* BEGIN Text excerpt *
We ordered two Sada coffees. The order was taking time. The barista was out of the shop. So we waited in front of the building.
Hussein’s keen eye immediately caught two things. First, the neat metal work of the building’s door, then, the faded sign hanging above our heads. Hussein is THE expert on old Amman shop signs, so of course he would catch this one.
With some difficulty I was able to decipher some of the words. The shop was called Shkukani Big Exhibition. In neat commercial Farsi script, the hand-painted, bilingual sign announced: fabrics, nouveauté, tailoring. So this must have been one of the early fashion stores on the main street, Khalid bi Alwaleed, that passes through the entirety of the Jabal al Hussein district, connecting the northern tip of Amman’s Citadel Mount to the Interior Ministry Circle. If anything, Al-Hussein is a fashion district. As a teenager it was still the place my friends and I shopped for clothes. The upper part of Al-Hussein is still a sprawling, busy clothing and fashion market, though it has been eclipsed by Amman’s many shopping malls.
* END Text excerpt *
* BEGIN Provided information *
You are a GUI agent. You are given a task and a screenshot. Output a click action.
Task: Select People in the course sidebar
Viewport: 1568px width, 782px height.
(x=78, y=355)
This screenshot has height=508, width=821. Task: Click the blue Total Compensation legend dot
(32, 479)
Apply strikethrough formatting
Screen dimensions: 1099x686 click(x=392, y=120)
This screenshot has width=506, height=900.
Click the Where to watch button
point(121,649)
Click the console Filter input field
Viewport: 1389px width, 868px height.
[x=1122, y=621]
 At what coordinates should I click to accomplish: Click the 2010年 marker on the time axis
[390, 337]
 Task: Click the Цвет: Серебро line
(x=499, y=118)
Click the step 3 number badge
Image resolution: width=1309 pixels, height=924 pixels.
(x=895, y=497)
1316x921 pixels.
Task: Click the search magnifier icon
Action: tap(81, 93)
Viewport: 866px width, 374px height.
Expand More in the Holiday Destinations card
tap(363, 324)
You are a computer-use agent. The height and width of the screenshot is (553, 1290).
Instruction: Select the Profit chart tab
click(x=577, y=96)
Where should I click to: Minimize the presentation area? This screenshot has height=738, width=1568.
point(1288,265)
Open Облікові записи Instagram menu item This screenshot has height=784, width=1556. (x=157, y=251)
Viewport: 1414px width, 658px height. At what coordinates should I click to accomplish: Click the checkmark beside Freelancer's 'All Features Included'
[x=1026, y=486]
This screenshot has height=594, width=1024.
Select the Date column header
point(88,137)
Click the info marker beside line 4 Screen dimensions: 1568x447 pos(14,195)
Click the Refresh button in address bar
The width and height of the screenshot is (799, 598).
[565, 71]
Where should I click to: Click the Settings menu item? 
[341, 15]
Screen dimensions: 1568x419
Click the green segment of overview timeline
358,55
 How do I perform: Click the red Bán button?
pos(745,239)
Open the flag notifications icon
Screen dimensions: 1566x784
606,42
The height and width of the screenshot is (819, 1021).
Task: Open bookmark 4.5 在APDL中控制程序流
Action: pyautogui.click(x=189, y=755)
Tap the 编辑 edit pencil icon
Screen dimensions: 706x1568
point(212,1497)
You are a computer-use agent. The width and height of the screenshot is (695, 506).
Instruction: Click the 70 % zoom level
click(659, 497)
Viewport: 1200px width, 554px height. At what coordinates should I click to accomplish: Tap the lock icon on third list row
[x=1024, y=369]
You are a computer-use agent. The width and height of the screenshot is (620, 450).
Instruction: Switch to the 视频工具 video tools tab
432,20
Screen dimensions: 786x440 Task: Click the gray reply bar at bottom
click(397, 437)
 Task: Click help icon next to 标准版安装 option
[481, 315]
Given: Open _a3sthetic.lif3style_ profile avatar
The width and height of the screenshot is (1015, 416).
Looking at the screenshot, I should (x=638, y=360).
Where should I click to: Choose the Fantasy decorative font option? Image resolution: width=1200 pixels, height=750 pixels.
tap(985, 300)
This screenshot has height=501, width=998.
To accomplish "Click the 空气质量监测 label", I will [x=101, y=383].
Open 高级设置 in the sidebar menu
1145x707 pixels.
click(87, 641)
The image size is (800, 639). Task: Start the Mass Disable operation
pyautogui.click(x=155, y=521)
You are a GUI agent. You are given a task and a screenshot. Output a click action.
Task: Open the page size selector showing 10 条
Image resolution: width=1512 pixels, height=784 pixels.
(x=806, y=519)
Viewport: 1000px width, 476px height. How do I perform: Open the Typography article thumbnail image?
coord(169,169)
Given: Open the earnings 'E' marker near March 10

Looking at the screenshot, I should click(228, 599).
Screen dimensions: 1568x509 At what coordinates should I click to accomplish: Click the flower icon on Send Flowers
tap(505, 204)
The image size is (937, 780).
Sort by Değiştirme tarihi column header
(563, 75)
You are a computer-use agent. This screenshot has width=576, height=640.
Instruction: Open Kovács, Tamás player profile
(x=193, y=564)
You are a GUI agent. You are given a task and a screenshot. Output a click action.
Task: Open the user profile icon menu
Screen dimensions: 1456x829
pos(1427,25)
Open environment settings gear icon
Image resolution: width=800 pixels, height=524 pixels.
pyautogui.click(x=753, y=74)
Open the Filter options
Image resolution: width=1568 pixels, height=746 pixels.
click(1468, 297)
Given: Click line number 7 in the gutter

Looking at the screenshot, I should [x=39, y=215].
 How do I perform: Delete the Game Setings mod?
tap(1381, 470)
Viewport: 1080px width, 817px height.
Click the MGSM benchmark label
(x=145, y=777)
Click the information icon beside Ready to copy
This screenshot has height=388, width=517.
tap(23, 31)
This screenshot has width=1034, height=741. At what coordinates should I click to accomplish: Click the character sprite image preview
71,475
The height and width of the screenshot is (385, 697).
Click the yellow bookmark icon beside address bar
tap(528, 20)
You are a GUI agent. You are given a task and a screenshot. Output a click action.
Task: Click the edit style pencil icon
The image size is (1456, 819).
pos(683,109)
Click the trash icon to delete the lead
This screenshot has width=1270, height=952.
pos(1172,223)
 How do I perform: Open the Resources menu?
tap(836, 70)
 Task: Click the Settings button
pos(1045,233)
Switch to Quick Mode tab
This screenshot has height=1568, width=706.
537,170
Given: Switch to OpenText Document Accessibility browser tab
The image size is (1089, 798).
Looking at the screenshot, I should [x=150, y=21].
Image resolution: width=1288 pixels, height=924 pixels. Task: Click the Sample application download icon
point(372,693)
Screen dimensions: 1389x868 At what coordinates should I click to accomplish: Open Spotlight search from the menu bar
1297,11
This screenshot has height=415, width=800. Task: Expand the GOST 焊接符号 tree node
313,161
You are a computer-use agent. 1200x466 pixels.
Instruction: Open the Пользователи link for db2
* END Provided information *
Problems and tasks =
• 1. Write out the Amman shop sign text from "We ordered two" to "catch this one.", substituting "owner" for "barista".
• 2. Carry on the Amman shop sign text from where it stops.

Expected results =
• 1.
We ordered two Sada coffees. The order was taking time. The owner was out of the shop. So we waited in front of the building.
Hussein’s keen eye immediately caught two things. First, the neat metal work of the building’s door, then, the faded sign hanging above our heads. Hussein is THE expert on old Amman shop signs, so of course he would catch this one.

• 2.
The word “nouveauté” has always fascinated me. Its use to denote a fashion store was ubiquitous in the 1970’s and 1980’s. Today you can still see it in use, but mostly on low-end, small clothing stores. But in the past it must have carried an air of worldly sophistication. I thought that “nouveauté” is used in France to mean “fashion” or “fashion store” but I was mistaken. It simply means “new things”. Maybe its usage came to Amman through the more sophisticated francophone Arab capitals of the 20th century like Cairo or Beirut.
The more fascinating words on the sign were what sounded like Western brand or fabric names: fancy sounding words like “Tigen, Titron, Diolin, Polyester”. I am unsure if I am getting these words right. But I can imagine the ladies of Jabal al Hussein some 60 years ago flocking to the Big Shkukani Exhibition for the latest and greatest in fashion and fabrics with fancy names.
Of course you cannot linger outside a building in Amman (and take photographs) without an owner or resident appearing almost out of nowhere, asking you what you are doing or if you want anything. And indeed, and elderly gentleman appeared. I immediately explained that I was a graduate of the nearby Hussein College and that my friend and I were doing a nostalgia tour. A friendly exchange immediately ensued.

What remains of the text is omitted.